Proponen juzgar al Real Madrid por ruido en conciertos

El conflicto acústico que rodea al nuevo coliseo blanco ha escalado hasta instancias penales. La titular del Juzgado de Instrucción número 53 de Madrid ha decidido dar un paso decisivo al proponer que el Real Madrid y su administrador único se enfrenten a un juicio oral. Esta medida responde a los sólidos indicios de un presunto delito contra el medio ambiente derivado de la actividad musical intensa registrada en el estadio entre los meses de abril y septiembre de 2024.

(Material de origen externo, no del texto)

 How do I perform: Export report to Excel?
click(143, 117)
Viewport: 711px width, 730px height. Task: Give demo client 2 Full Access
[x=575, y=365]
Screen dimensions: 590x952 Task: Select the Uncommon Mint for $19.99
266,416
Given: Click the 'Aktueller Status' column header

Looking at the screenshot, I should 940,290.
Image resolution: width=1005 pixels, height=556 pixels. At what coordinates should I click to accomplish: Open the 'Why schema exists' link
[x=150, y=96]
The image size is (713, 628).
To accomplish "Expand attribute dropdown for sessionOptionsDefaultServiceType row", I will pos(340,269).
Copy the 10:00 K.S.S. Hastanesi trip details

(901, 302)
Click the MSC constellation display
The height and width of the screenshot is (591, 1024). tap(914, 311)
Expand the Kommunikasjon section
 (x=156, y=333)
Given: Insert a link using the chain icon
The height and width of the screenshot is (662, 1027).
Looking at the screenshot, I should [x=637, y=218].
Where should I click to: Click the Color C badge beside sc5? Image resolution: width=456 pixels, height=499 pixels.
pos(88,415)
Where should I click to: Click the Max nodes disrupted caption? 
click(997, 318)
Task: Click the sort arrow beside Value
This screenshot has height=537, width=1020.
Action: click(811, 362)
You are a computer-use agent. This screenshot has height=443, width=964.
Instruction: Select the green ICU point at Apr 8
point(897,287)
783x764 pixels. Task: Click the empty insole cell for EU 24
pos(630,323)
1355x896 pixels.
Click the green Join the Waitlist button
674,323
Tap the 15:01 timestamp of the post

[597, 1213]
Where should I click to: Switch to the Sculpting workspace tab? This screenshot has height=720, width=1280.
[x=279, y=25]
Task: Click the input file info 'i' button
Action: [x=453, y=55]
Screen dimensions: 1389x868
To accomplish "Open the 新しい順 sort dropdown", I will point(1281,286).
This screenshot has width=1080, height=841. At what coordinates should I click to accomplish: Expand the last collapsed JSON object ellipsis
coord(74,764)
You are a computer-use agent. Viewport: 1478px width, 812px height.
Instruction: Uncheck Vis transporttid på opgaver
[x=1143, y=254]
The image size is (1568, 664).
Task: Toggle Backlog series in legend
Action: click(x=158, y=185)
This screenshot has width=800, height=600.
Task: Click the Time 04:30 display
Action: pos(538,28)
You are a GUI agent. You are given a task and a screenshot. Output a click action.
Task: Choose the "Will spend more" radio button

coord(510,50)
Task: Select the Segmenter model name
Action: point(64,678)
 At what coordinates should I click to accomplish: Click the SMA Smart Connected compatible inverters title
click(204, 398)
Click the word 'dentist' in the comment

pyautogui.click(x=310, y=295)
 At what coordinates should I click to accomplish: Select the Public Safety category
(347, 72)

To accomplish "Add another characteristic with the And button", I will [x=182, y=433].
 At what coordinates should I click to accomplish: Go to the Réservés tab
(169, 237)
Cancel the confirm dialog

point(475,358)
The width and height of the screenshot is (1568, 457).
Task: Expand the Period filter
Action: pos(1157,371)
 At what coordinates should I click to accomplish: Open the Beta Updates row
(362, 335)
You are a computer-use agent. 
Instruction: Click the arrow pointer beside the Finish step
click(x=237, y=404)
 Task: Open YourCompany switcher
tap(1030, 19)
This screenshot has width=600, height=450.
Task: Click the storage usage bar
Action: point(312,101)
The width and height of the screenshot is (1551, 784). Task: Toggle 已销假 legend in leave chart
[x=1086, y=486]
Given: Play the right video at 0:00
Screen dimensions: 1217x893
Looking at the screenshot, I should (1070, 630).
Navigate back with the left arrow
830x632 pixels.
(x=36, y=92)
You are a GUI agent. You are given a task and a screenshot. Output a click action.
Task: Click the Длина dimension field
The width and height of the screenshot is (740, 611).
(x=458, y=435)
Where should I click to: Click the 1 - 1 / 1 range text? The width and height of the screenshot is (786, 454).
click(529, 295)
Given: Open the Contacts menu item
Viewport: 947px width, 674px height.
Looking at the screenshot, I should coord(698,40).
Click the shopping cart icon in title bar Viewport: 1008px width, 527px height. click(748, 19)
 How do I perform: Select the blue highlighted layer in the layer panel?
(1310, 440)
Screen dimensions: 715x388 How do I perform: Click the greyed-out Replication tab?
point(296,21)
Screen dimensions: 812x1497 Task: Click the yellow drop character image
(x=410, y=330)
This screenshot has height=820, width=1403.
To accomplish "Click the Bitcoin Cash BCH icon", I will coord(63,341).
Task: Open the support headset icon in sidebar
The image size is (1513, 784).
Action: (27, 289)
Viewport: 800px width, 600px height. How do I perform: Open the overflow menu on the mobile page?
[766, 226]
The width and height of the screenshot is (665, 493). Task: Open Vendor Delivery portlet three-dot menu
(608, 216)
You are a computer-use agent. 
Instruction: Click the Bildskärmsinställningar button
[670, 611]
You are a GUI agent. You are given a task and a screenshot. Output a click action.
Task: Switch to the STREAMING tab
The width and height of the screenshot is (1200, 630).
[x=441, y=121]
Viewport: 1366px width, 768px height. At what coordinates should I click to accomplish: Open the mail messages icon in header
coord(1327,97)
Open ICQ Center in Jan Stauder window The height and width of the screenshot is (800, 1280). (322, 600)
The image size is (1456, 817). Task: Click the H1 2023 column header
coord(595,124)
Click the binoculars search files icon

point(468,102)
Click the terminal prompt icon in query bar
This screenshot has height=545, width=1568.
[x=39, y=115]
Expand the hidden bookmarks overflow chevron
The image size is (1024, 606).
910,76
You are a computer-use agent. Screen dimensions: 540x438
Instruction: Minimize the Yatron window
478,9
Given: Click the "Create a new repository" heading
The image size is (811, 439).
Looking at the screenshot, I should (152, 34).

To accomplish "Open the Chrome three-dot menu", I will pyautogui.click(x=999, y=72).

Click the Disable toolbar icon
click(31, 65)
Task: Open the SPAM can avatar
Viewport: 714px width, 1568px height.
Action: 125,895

Un giro judicial ante la contaminación acústica persistente

Lo que comenzó como una serie de quejas vecinales se ha transformado en un procedimiento abreviado que pone contra las cuerdas la gestión del Santiago Bernabéu. Según el auto judicial, existen pruebas suficientes de que durante las actuaciones de estrellas internacionales se rebasaron de forma sistemática los umbrales sonoros permitidos por la normativa municipal de Madrid.

La magistrada apunta directamente a la responsabilidad de José Ángel Sánchez, administrador de la sociedad que explota el recinto, y a la propia entidad madridista. El cierre de la instrucción no solo valida las denuncias de los residentes, sino que abre la puerta para que la Fiscalía y las acusaciones particulares presenten formalmente sus escritos de cargos, solicitando la apertura de un juicio oral que podría sentar un precedente histórico en la gestión de recintos deportivos multiusos.

Las pruebas del exceso: Decibelios y sanciones previas

La investigación judicial ha recopilado un historial detallado de infracciones que el Ayuntamiento de Madrid ya había intentado mitigar mediante la vía administrativa. Los datos recabados por la Policía Municipal a través de mediciones técnicas confirman una realidad sonora insostenible para el entorno urbano del estadio.

  • Impacto sonoro: Se detectaron superaciones de límites en eventos de gran magnitud como los de Taylor Swift, Luis Miguel, Duki y Manuel Carrasco.
  • Respuesta ciudadana: El número de llamadas al 092 denunciando niveles insoportables de ruido fue un factor determinante en la instrucción.
  • Multas administrativas: Aunque se impusieron sanciones económicas que oscilaron entre los 16.000 y los 148.000 euros, la justicia considera que estas no frenaron la actividad contaminante.

El vacío legal de la licencia de reforma

Uno de los pilares de la acusación reside en la interpretación de la licencia urbanística otorgada en 2019. Los peritajes y la querella de la asociación de vecinos afectados sostienen que los permisos concedidos originalmente para la remodelación del estadio estaban destinados exclusivamente a la celebración de encuentros de fútbol. El uso del recinto como una sala de conciertos masiva no habría contado con los estudios de impacto acústico ni con las medidas de insonorización necesarias para blindar el bienestar de la vecindad.

La falta de adaptaciones estructurales en el edificio para contener la emisión de ruidos es el argumento central del delito medioambiental. Mientras el club alega haber operado bajo autorizaciones puntuales, la instrucción judicial subraya una supuesta «indolencia» al no prever las consecuencias de convertir un estadio abierto en un epicentro de ocio musical sin las garantías técnicas obligatorias.

Hacia un nuevo escenario legal para los macroeventos

Este procedimiento judicial marca un antes y un después en la convivencia entre las grandes infraestructuras deportivas y los núcleos residenciales. La decisión de la jueza de continuar por el trámite de procedimiento abreviado implica que la fase de investigación ha concluido con la convicción de que hubo una infracción penal y no simplemente una serie de descuidos administrativos.

A partir de ahora, el futuro de los eventos extradeportivos en el Santiago Bernabéu queda supeditado a la resolución de este caso. La posibilidad de una condena por delito ecológico obliga a la entidad blanca a replantearse no solo su calendario de eventos, sino toda la infraestructura de aislamiento acústico que, hasta la fecha, ha resultado insuficiente para cumplir con el derecho al descanso y la salud medioambiental de los madrileños.